• **Prompt**:
In the records below, find the line that contains "The image size is (707, 661)." and the line that contains "You are a computer-use agent. The". Set down exactly those lines and every line between them, and nothing more.

Data in this exercise START

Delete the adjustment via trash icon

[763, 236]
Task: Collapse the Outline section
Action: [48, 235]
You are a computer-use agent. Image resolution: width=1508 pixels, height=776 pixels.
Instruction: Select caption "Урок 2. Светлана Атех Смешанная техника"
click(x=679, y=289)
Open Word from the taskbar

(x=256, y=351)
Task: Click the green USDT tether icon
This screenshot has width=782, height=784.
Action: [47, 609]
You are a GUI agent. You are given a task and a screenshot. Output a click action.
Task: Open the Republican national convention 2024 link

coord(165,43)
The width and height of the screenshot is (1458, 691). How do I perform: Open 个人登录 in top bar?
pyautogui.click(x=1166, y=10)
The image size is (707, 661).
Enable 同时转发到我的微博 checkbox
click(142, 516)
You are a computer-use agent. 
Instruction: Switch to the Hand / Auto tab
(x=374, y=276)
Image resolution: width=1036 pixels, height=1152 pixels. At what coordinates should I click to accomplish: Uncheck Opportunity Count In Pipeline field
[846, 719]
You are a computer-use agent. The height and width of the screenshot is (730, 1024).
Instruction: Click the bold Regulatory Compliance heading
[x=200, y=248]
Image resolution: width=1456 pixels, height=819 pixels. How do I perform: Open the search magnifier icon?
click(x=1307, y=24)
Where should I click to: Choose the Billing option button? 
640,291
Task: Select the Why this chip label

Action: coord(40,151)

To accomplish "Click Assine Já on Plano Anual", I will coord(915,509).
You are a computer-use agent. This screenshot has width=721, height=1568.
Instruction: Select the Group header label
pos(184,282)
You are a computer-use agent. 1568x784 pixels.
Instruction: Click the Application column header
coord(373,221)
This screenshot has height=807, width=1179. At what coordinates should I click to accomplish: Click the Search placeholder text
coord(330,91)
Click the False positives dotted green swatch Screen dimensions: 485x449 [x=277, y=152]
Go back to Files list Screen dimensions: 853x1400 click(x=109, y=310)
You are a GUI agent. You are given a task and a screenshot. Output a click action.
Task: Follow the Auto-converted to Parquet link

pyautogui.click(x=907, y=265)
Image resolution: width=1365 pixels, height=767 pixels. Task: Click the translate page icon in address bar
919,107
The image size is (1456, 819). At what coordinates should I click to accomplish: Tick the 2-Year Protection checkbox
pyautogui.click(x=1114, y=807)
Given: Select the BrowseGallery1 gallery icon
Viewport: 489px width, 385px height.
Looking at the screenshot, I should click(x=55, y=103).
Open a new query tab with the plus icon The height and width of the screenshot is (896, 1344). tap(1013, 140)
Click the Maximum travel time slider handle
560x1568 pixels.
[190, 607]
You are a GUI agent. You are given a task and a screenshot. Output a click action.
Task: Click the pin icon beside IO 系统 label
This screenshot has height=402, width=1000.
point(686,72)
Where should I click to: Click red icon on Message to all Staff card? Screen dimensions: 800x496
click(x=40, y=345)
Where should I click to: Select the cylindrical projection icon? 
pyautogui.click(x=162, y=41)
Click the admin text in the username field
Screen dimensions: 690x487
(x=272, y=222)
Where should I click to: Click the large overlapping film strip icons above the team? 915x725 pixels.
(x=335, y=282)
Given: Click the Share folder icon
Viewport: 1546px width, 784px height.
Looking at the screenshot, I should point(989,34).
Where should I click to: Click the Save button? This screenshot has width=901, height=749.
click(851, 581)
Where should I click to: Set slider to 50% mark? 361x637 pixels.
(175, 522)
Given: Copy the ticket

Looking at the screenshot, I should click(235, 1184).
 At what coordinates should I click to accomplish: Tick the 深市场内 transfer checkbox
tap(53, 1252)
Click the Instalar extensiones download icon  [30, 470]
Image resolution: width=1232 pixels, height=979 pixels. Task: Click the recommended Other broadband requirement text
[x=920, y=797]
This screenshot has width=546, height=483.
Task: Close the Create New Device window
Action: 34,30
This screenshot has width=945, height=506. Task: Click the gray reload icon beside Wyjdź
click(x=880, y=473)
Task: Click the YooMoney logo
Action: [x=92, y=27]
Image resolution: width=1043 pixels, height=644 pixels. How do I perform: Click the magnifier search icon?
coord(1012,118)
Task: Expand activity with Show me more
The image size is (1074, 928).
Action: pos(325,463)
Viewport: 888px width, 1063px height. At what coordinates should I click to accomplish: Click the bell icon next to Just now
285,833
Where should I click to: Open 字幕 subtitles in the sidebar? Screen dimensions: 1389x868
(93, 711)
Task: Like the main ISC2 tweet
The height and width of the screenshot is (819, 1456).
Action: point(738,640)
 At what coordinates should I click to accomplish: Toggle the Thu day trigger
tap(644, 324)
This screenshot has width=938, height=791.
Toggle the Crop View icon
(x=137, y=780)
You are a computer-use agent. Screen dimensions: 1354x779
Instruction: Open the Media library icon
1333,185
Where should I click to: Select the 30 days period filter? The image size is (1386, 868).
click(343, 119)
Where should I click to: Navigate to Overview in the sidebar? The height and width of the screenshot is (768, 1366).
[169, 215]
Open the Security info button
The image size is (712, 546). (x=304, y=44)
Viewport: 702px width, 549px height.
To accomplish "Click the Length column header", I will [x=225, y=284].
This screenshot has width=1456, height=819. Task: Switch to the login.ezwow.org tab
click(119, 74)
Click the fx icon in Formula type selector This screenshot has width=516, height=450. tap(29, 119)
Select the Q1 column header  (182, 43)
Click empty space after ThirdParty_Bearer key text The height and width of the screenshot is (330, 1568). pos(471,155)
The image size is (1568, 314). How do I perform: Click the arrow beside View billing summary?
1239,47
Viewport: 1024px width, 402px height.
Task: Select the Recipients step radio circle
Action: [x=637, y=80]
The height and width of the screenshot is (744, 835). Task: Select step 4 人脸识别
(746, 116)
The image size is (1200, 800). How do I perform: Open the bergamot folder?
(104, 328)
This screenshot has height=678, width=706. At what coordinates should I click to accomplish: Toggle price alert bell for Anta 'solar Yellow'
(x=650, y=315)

Data in this exercise END

• **Solution to the exercise**:
The image size is (707, 661).
Enable 同时转发到我的微博 checkbox
click(142, 516)
You are a computer-use agent. 
Instruction: Switch to the Hand / Auto tab
(x=374, y=276)
Image resolution: width=1036 pixels, height=1152 pixels. At what coordinates should I click to accomplish: Uncheck Opportunity Count In Pipeline field
[846, 719]
You are a computer-use agent. The height and width of the screenshot is (730, 1024).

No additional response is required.